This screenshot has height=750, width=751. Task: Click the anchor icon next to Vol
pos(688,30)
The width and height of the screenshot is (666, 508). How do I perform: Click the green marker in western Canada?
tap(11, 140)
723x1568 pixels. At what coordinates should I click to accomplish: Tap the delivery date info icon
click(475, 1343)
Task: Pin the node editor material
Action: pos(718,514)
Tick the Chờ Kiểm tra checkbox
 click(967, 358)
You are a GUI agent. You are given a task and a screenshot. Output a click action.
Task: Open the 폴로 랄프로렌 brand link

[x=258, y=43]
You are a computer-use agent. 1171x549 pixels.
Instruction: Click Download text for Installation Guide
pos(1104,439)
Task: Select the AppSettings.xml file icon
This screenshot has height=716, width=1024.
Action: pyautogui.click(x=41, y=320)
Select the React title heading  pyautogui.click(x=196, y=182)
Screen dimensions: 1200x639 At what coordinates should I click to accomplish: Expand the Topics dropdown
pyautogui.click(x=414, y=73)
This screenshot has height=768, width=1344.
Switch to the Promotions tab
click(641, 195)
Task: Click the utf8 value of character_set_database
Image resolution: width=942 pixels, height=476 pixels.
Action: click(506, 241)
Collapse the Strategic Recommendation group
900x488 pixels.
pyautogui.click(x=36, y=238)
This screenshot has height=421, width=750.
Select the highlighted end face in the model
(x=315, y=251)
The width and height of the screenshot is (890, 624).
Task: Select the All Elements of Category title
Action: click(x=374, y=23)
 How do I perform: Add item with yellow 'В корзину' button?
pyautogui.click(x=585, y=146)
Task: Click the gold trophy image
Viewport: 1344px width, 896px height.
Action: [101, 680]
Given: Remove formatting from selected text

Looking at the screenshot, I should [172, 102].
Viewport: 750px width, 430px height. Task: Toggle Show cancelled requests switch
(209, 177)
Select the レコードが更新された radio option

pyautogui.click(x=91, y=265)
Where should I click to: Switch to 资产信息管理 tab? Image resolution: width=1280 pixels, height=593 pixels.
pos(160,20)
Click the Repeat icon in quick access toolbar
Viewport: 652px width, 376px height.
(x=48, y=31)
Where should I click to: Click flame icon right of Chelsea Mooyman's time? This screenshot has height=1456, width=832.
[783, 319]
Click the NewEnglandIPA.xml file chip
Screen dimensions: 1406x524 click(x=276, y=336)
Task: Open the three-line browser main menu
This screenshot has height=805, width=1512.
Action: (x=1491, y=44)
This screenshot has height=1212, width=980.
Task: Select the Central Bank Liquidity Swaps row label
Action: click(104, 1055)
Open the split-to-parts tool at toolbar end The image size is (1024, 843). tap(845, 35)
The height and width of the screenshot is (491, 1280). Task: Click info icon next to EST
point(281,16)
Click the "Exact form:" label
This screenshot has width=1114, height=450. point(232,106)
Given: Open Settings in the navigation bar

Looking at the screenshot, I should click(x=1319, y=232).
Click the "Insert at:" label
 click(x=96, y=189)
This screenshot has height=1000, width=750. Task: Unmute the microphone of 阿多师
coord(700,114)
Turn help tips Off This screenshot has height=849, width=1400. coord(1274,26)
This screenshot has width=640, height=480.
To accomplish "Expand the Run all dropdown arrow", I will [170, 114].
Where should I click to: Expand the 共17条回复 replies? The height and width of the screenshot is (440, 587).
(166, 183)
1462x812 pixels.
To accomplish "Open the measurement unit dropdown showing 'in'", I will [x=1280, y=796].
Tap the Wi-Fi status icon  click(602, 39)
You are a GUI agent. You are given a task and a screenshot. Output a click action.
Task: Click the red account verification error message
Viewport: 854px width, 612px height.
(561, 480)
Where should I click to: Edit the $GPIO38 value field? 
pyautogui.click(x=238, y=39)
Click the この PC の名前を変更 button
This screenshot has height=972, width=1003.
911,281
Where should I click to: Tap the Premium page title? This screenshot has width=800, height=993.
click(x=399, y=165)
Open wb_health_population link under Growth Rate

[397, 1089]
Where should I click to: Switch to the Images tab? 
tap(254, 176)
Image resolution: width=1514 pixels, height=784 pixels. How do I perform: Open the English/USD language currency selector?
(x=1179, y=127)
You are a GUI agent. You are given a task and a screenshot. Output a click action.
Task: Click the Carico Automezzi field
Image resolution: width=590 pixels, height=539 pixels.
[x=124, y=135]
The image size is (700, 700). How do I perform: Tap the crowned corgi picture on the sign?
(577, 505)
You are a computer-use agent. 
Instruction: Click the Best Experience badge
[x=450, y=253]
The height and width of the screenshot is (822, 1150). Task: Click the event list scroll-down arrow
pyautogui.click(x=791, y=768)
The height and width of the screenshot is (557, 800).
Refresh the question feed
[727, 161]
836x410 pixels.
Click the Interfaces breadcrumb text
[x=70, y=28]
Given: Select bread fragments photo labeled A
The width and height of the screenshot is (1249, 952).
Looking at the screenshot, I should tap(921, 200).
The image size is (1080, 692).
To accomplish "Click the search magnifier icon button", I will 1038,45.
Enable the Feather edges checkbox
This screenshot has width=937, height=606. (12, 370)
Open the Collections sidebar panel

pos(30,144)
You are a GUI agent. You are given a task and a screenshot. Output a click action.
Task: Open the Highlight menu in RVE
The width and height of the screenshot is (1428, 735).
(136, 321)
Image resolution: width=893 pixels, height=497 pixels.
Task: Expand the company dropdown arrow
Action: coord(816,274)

TO DO:
Each entry above needs to be duplicated verbatim.

WORKED SOLUTION:
This screenshot has height=750, width=751. Task: Click the anchor icon next to Vol
pos(688,30)
The width and height of the screenshot is (666, 508). How do I perform: Click the green marker in western Canada?
tap(11, 140)
723x1568 pixels. At what coordinates should I click to accomplish: Tap the delivery date info icon
click(475, 1343)
Task: Pin the node editor material
Action: pos(718,514)
Tick the Chờ Kiểm tra checkbox
 click(967, 358)
You are a GUI agent. You are given a task and a screenshot. Output a click action.
Task: Open the 폴로 랄프로렌 brand link

[x=258, y=43]
You are a computer-use agent. 1171x549 pixels.
Instruction: Click Download text for Installation Guide
pos(1104,439)
Task: Select the AppSettings.xml file icon
This screenshot has height=716, width=1024.
Action: pyautogui.click(x=41, y=320)
Select the React title heading  pyautogui.click(x=196, y=182)
Screen dimensions: 1200x639 At what coordinates should I click to accomplish: Expand the Topics dropdown
pyautogui.click(x=414, y=73)
This screenshot has height=768, width=1344.
Switch to the Promotions tab
click(641, 195)
Task: Click the utf8 value of character_set_database
Image resolution: width=942 pixels, height=476 pixels.
Action: click(506, 241)
Collapse the Strategic Recommendation group
900x488 pixels.
pyautogui.click(x=36, y=238)
This screenshot has height=421, width=750.
Select the highlighted end face in the model
(x=315, y=251)
The width and height of the screenshot is (890, 624).
Task: Select the All Elements of Category title
Action: click(x=374, y=23)
 How do I perform: Add item with yellow 'В корзину' button?
pyautogui.click(x=585, y=146)
Task: Click the gold trophy image
Viewport: 1344px width, 896px height.
Action: [101, 680]
Given: Remove formatting from selected text

Looking at the screenshot, I should [172, 102].
Viewport: 750px width, 430px height. Task: Toggle Show cancelled requests switch
(209, 177)
Select the レコードが更新された radio option

pyautogui.click(x=91, y=265)
Where should I click to: Switch to 资产信息管理 tab? Image resolution: width=1280 pixels, height=593 pixels.
pos(160,20)
Click the Repeat icon in quick access toolbar
Viewport: 652px width, 376px height.
(x=48, y=31)
Where should I click to: Click flame icon right of Chelsea Mooyman's time? This screenshot has height=1456, width=832.
[783, 319]
Click the NewEnglandIPA.xml file chip
Screen dimensions: 1406x524 click(x=276, y=336)
Task: Open the three-line browser main menu
This screenshot has height=805, width=1512.
Action: (x=1491, y=44)
This screenshot has height=1212, width=980.
Task: Select the Central Bank Liquidity Swaps row label
Action: click(104, 1055)
Open the split-to-parts tool at toolbar end The image size is (1024, 843). tap(845, 35)
The height and width of the screenshot is (491, 1280). Task: Click info icon next to EST
point(281,16)
Click the "Exact form:" label
This screenshot has width=1114, height=450. point(232,106)
Given: Open Settings in the navigation bar

Looking at the screenshot, I should click(x=1319, y=232).
Click the "Insert at:" label
 click(x=96, y=189)
This screenshot has height=1000, width=750. Task: Unmute the microphone of 阿多师
coord(700,114)
Turn help tips Off This screenshot has height=849, width=1400. coord(1274,26)
This screenshot has width=640, height=480.
To accomplish "Expand the Run all dropdown arrow", I will [170, 114].
Where should I click to: Expand the 共17条回复 replies? The height and width of the screenshot is (440, 587).
(166, 183)
1462x812 pixels.
To accomplish "Open the measurement unit dropdown showing 'in'", I will [x=1280, y=796].
Tap the Wi-Fi status icon  click(602, 39)
You are a GUI agent. You are given a task and a screenshot. Output a click action.
Task: Click the red account verification error message
Viewport: 854px width, 612px height.
(561, 480)
Where should I click to: Edit the $GPIO38 value field? 
pyautogui.click(x=238, y=39)
Click the この PC の名前を変更 button
This screenshot has height=972, width=1003.
911,281
Where should I click to: Tap the Premium page title? This screenshot has width=800, height=993.
click(x=399, y=165)
Open wb_health_population link under Growth Rate

[397, 1089]
Where should I click to: Switch to the Images tab? 
tap(254, 176)
Image resolution: width=1514 pixels, height=784 pixels. How do I perform: Open the English/USD language currency selector?
(x=1179, y=127)
You are a GUI agent. You are given a task and a screenshot. Output a click action.
Task: Click the Carico Automezzi field
Image resolution: width=590 pixels, height=539 pixels.
[x=124, y=135]
The image size is (700, 700). How do I perform: Tap the crowned corgi picture on the sign?
(577, 505)
You are a computer-use agent. 
Instruction: Click the Best Experience badge
[x=450, y=253]
The height and width of the screenshot is (822, 1150). Task: Click the event list scroll-down arrow
pyautogui.click(x=791, y=768)
The height and width of the screenshot is (557, 800).
Refresh the question feed
[727, 161]
836x410 pixels.
Click the Interfaces breadcrumb text
[x=70, y=28]
Given: Select bread fragments photo labeled A
The width and height of the screenshot is (1249, 952).
Looking at the screenshot, I should tap(921, 200).
The image size is (1080, 692).
To accomplish "Click the search magnifier icon button", I will 1038,45.
Enable the Feather edges checkbox
This screenshot has width=937, height=606. (12, 370)
Open the Collections sidebar panel

pos(30,144)
You are a GUI agent. You are given a task and a screenshot. Output a click action.
Task: Open the Highlight menu in RVE
The width and height of the screenshot is (1428, 735).
(136, 321)
Image resolution: width=893 pixels, height=497 pixels.
Task: Expand the company dropdown arrow
Action: coord(816,274)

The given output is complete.